Launched in 2002, the second-generation CLK is still one of the best-looking coupés on sale thanks to its smooth, arching roofline and curved flanks. The gaping grille and large front airdam create an aggressive nose, and in Sport trim, complete with 18-inch AMG alloy wheels, the Mercedes has a touch more road presence than the less dynamic BMW.

According to the figures, the CLK’s 435-litre boot is only five litres up on its rival’s. But in reality, it seems far bigger. Much like the 335d’s, the rear seats fold down to increase load capacity, but the CLK seat bases also flip forward to create a flat area – in fact, the 320 really is very practical.

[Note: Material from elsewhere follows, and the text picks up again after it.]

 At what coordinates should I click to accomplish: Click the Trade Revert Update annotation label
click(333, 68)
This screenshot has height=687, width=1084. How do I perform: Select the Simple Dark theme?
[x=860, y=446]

Despite this flexibility, rear-passenger space is not as good as the BMW’s. Both leg and headroom are more cramped, and, while the front seats fold forward and lift, access to the back isn’t as easy. On the plus side, the bright cabin feels spacious and the driving position is good, thanks to plenty of adjustment on the seat and steering wheel. The controls are all well laid out and intuitive – a refreshing change after using BMW’s somewhat long-winded iDrive system, where even simple operations like changing between the radio and a CD take ages.

We also like the multifunction steering wheel and screen in the centre of the speedo, which can be used to show audio, navigation and economy information. Similar to the BMW, the CLK has an air of quality about it, although the electric arm that houses your seatbelt seems a little plasticky compared to the 335d’s brushed-chrome system.

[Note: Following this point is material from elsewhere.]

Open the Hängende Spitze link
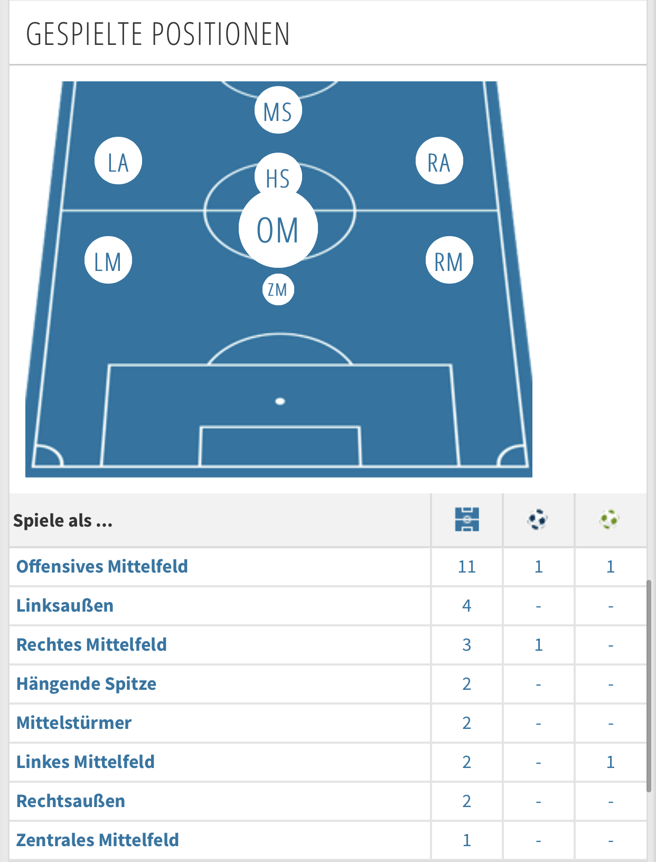 [86, 683]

With a 62bhp and 70Nm deficit, the Merc’s 3.0-litre engine can’t compete with the BMW in terms of power. Nor can it match its refinement or low noise levels – it was louder, both inside and out, at idle. It also sounds a little raucous under hard acceleration. Still, the 7G-Tronic seven-speed auto is well suited to the V6 oil-burner. The CLK is slightly heavier than the 335d, so there was little surprise when it failed to match its rival’s test-track times. However, with a 30-70mph time of 6.1 seconds, this is still a quick car with superb overtaking ability. Out on the road, the Merc’s throttle can be a little too responsive, making it difficult to drive smoothly, and, while the brakes are strong, the over-active assistance means coming to a stop progressively can prove to be a bit of a challenge.

In terms of handling, the CLK is not quite as agile as the 3-Series, and although the steering is well weighted, it’s somewhat vague compared to the more communicative system in the BMW. It has good levels of grip, though, and turns in well, but never feels quite as responsive or balanced as its rival. Overall, it’s the more relaxing machine, though ultimately less involving and enjoyable. However, it’s still a very satisfying car, not only to drive, but to own – the stylish shape found plenty of fans on our road test.

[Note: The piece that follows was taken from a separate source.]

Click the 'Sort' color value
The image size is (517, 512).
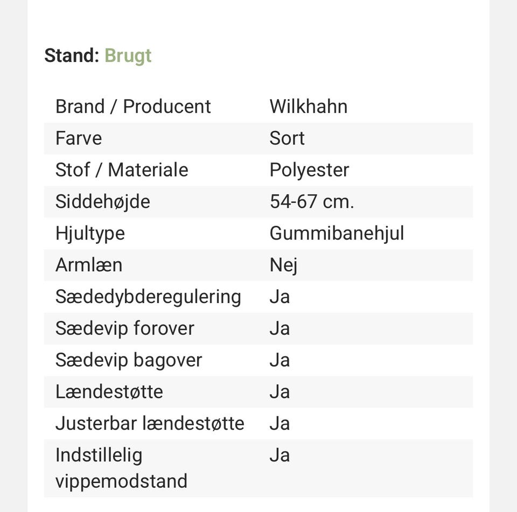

A sticking point is the price, though. It’s expensive, with costly options too. Our test car had nearly £8,000 worth of extra kit fitted, including the sat-nav system at £1,990.


Price: £37,065Model tested: Mercedes CLK 320 CDI SportChart position: 2WHY: Long a popular choice thanks to its rakish lines, the CLK range now offers two diesel models, costing from £30,780.


The Mercedes was the thirstier car on test, with an average 30.9mpg. It has an extra litre capacity in the fuel tank, but has a shorter range and managed only 421 miles.


The stylish Merc is much sought after on the used car market. But it doesn’t hold its money as well as the BMW. A figure of 49.4 per cent means a retained value of £18,310.


As with its German rival, the CLK runs on a variable servicing plan, so the interval length depends on how hard the Merc is driven. But £680 for the first three services is good.


Due to a cleaner engine, the CLK sits one tax band lower than the 335d, but a higher list price means that it is nearly identical in cost for company car drivers at £4,300.